As most NNRTIs bind within the same pocket, viral strains which are resistant to efavirenz are usually also resistant to the other NNRTIs, nevirapine and delavirdine. The most common mutation observed after efavirenz treatment is K103N, which is also observed with other NNRTIs. Nucleoside reverse-transcriptase inhibitors (NRTIs) and efavirenz have different binding targets, so cross-resistance is unlikely; the same is true with regard to efavirenz and protease inhibitors.
As of 2016 the mechanism of efavirenz' neuropsychiatric adverse effects was not clear. Efavirenz appears to have neurotoxicity, possibly by interfering with mitochondrial function, which may in turn possibly be caused by inhibiting creatine kinase but also possibly by disrupting mitochondrial membranes or by interfering with nitric oxide signalling. Some neuropsychiatric adverse effects may be mediated through cannabinoid receptors, or through activity at the 5-HT2A receptor, but efavirenz interacts with many CNS receptors, so this is not clear. The neuropsychiatric adverse effects are dose-dependent.
Efavirenz is chemically described as (S)-6-chloro-(cyclopropylethynyl)-1,4-dihydro-4-(trifluoromethyl)-2H-3,1-benzoxazin-2-one. Its empirical formula is C14H9ClF3NO2. Efavirenz is a white to slightly pink crystalline powder with a molecular mass of 315.68 g/mol. It is practically insoluble in water (<10 µg/mL).
Efavirenz was approved by the FDA on September 21, 1998
In late-2018, Thailand's Government Pharmaceutical Organization (GPO) announced that it will produce efavirenz after receiving WHO approval. Efavirenz code name is DMP 266, discovered by Du pont Pharma. European countries are set to receive the license for manufacturing of Efavirenz in May 1999.
A one-month supply of 600 mg tablets costs approximately US$1,010 in July 2016. In 2007, Merck provided Efavirenz in certain developing countries and countries largely affected by HIV for about US$0.65 per day. Some emerging countries have opted to purchase Indian generics.
In Thailand, a one-month supply of efavirenz + Truvada, as of June 2012, cost 2,900 baht (US$90), and there is a social program for patients who cannot afford the medication. As of 2018[update] Thailand will produce efavirenz domestically.

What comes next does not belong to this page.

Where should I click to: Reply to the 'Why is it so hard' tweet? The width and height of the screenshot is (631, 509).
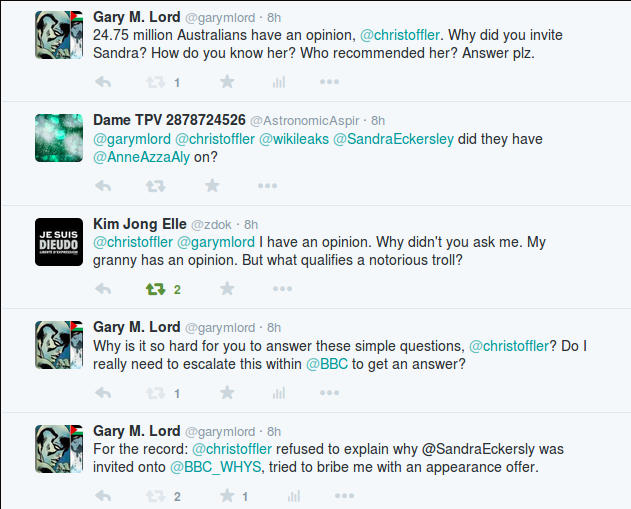coord(102,393)
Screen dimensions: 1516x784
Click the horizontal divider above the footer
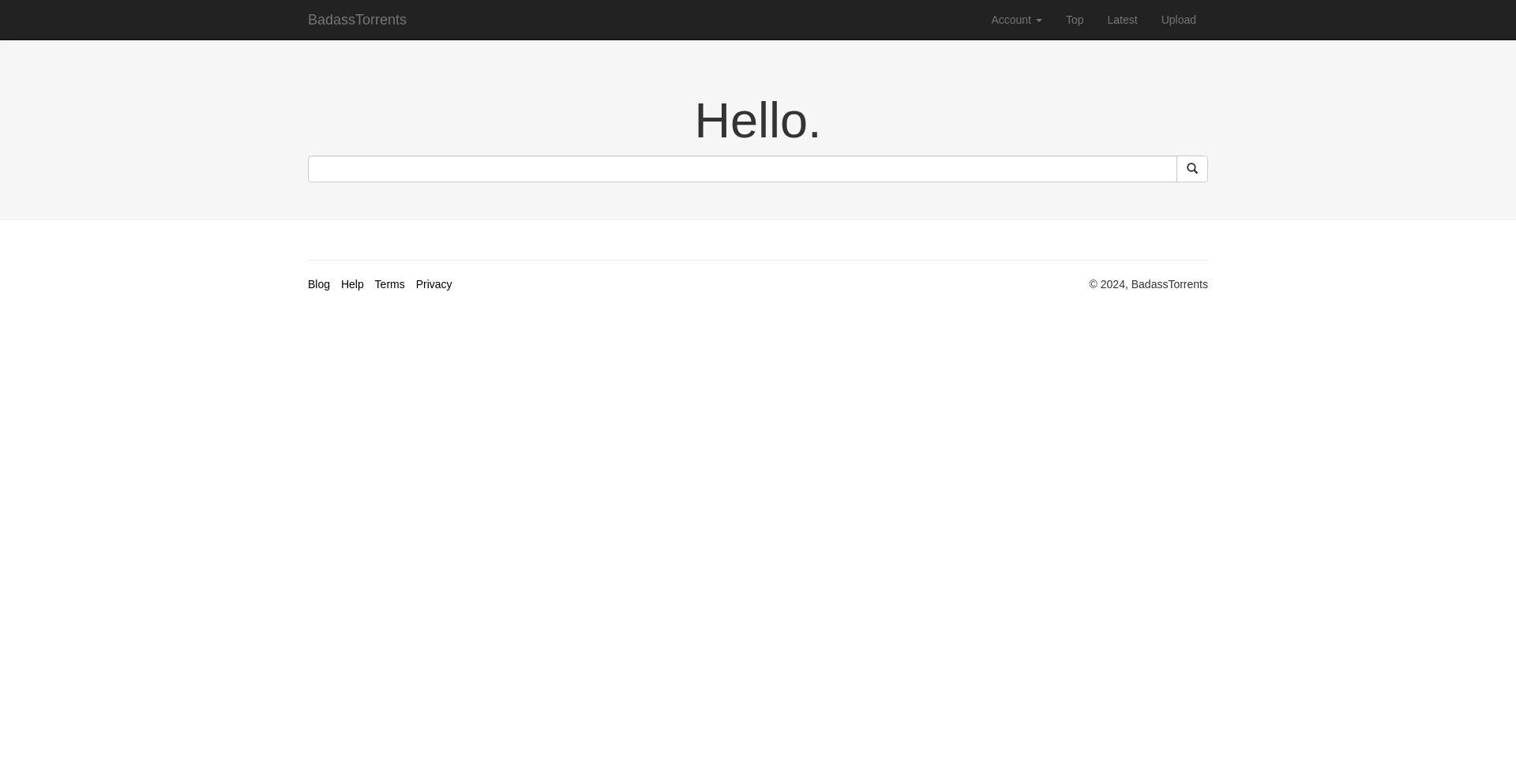757,260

Its Government Pharmaceutical Organization product costs 180 baht per bottle of thirty 600 mg tablets. The imported version in Thailand retails for more than 1,000 baht per bottle. GPO will devote 2.5 percent of its manufacturing capacity to make 42 million efavirenz pills in 2018, allowing it to serve export markets as well as domestic. The Philippines alone will order about 300,000 bottles of efavirenz for 51 million baht.
Abuse of efavirenz by crushing and smoking the tablets for supposed hallucinogenic and dissociative effects has been reported in South Africa, where it is used in a mixture known as whoonga and nyaope.
As of 2016, efavirenz was marketed in various jurisdictions under the brand names Adiva, Avifanz, Efamat, Efatec, Efavir, Efavirenz, Efcure, Eferven, Efrin, Erige, Estiva, Evirenz, Filginase, Stocrin, Sulfina V, Sustiva, Virorrever, and Zuletel.
As of 2016, the combination of efavirenz, tenofovir, and emtricitabine was marketed in various jurisdictions under the brand names Atripla, Atroiza, Citenvir, Oditec, Teevir, Trustiva, Viraday, and Vonavir.